## Rule-based Matching
spaCy offers a rule-matching tool called `Matcher` that allows you to build a library of token patterns, then match those patterns against a Doc object to return a list of found matches. You can match on any part of the token including text and annotations, and you can add multiple patterns to the same matcher.
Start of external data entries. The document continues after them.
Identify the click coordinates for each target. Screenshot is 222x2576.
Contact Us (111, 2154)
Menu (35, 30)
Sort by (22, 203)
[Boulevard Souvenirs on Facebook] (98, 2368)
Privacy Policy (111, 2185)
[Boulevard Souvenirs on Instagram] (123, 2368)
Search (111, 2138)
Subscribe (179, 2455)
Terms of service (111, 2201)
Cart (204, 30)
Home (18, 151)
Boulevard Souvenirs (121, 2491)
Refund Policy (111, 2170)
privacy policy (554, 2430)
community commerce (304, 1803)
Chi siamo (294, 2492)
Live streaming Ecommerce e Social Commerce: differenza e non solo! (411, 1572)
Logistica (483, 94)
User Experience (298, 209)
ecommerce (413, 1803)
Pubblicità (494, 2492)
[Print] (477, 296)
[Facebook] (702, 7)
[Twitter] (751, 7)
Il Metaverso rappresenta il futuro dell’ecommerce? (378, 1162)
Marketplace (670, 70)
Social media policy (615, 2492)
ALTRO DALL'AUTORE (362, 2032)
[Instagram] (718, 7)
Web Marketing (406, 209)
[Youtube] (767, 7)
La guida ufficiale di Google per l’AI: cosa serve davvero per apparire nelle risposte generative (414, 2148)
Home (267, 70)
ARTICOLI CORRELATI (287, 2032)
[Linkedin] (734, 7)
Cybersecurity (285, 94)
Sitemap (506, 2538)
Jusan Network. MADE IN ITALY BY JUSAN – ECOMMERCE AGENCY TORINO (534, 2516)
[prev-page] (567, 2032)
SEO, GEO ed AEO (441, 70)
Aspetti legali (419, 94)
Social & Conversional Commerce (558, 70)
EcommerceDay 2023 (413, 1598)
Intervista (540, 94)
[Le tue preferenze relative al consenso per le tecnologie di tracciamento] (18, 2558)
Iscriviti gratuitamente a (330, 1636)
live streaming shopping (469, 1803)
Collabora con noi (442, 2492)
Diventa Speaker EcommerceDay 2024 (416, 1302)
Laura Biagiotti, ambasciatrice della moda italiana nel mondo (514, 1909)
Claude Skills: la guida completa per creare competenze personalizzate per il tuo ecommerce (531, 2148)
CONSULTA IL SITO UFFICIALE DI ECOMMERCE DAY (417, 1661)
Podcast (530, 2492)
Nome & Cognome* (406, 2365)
For additional information visit https://spacy.io/usage/linguistic-features#section-rule-based-matching

In [2]:
import en_core_web_sm
import es_core_news_sm
from spacy.matcher import Matcher

nlp_en = en_core_web_sm.load()
nlp_es = es_core_news_sm.load()

In [3]:
matcher_en = Matcher(nlp_en.vocab)
matcher_es = Matcher(nlp_es.vocab)

In [7]:
# SolarPower
pattern1 = [{'LOWER':'solarpower'}]
# Solar-Power
pattern2 = [{'LOWER':'solar'}, {'IS_PUNCT': True}]
# Solar Power
pattern3 = [{'LOWER':'solar'}, {'LOWER':'power'}]

In [8]:
matcher_en.add('SolarPower', None, pattern1, pattern2, pattern3)

In [16]:
doc = nlp_en(u'The solar power industry continues to grow as the solar energy produced by the sun powers lost of stuff. Solar-power the next start of the world')

In [17]:
matches = matcher_en(doc)

In [11]:
print(matches)

[(8656102463236116519, 1, 3)]


In [18]:
for match_id, start, end in matches:
    string_id = nlp_en.vocab.strings[match_id]  # get string representation
    span = doc[start:end]                    # get the matched span
    print(match_id, string_id, start, end, span.text)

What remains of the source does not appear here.